WHAT THIS TASK INVOLVES >>
Please condense the paragraph beginning "BACKGROUND: Smoking cessation pharmacotherapies" from the smoking cessation study below into a short bulleted list that keeps its main facts.

Using cost-effectiveness analysis to support policy change: varenicline and nicotine replacement therapy for smoking cessation in Jordan.

BACKGROUND: Smoking cessation pharmacotherapies (SCPs) have been established as cost-effective for the treatment of tobacco use disorder across a variety of settings. In Jordan, a resource-constrained country where smoking rates rank at one of the highest globally, the cost-effectiveness of SCPs has not yet been quantified. The lack of information about the value of SCPs has contributed to low demand for them (from public and private payers) and consequently low availability of these medications. The aim of this study was to simulate-in a hypothetical cohort of Jordanian smokers-the clinical and economic impact of using two smoking cessation regimens and to generate cost-effectiveness values that can support policy changes to avail smoking cessation medication in a country burdened with heavy tobacco use.

EXTRACTED MATERIAL >>
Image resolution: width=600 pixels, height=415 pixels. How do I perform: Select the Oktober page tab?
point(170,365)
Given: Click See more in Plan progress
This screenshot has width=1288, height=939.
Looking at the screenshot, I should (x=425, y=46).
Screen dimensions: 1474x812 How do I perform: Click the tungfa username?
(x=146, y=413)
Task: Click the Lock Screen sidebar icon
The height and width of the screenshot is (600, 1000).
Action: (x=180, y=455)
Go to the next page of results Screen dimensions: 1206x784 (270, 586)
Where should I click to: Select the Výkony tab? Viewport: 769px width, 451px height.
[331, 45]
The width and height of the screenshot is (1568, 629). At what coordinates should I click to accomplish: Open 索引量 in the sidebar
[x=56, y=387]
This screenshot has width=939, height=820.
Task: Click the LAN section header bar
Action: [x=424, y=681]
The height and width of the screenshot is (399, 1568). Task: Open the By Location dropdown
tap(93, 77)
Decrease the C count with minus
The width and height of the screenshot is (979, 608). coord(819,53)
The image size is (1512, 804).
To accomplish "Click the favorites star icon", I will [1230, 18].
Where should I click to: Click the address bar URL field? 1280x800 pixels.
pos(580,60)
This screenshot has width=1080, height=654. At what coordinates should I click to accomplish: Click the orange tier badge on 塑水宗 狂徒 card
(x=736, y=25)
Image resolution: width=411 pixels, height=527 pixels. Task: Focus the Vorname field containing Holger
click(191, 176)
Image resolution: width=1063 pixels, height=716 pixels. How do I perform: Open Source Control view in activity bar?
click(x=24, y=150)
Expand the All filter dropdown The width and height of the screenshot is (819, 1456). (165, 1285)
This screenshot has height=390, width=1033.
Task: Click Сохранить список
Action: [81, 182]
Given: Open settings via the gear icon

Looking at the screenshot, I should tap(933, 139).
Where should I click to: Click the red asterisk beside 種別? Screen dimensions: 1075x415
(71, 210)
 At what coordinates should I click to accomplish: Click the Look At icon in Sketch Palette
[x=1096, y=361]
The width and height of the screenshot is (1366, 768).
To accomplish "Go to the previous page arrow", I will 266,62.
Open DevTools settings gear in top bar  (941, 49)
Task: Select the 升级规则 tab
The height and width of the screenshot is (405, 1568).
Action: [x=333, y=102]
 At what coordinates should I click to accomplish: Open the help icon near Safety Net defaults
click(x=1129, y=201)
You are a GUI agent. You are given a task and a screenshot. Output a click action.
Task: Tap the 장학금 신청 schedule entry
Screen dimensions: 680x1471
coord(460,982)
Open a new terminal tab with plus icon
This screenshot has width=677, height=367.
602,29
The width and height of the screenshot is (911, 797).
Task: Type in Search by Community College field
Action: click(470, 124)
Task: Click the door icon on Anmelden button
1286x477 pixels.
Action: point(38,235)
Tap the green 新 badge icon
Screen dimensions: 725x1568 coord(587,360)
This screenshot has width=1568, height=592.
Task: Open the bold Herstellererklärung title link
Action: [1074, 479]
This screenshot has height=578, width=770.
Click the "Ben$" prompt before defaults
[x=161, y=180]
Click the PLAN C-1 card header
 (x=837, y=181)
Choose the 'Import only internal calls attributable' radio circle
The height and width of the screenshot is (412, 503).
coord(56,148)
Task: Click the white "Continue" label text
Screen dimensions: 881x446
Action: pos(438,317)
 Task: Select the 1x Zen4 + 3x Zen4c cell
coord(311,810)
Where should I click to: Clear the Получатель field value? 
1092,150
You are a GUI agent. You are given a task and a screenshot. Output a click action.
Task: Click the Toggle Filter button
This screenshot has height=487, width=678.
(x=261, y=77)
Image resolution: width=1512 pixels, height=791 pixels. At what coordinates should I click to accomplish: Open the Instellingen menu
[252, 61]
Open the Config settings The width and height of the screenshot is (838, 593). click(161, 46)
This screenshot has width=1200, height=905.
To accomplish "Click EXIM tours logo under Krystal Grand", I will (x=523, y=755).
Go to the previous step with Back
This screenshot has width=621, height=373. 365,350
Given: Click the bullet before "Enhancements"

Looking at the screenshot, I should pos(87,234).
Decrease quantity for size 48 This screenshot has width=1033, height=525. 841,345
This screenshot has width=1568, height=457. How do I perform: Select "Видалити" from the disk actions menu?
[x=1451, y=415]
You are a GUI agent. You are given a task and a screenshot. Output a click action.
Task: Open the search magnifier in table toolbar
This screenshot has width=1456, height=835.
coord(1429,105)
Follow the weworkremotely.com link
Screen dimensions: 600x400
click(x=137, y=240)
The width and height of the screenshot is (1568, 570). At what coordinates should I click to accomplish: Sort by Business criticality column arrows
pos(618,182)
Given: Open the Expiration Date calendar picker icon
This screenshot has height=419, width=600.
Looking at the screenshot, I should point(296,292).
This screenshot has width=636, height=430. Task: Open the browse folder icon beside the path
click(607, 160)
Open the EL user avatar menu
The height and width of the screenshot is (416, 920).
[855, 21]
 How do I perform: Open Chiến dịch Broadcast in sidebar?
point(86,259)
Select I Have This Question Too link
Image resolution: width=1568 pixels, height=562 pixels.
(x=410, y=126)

COMPLETED TASK >>
- Smoking cessation pharmacotherapies (SCPs) are established as cost-effective for treating tobacco use disorder in many settings.
- Jordan is resource-constrained and has one of the highest smoking rates in the world, yet the cost-effectiveness of SCPs there has not been quantified.
- This lack of information has led to low demand for SCPs from public and private payers, and so to low availability.
- The study simulated, in a hypothetical cohort of Jordanian smokers, the clinical and economic impact of two smoking cessation regimens.
- Its goal was to produce cost-effectiveness values that can support policy changes to make smoking cessation medication available in Jordan.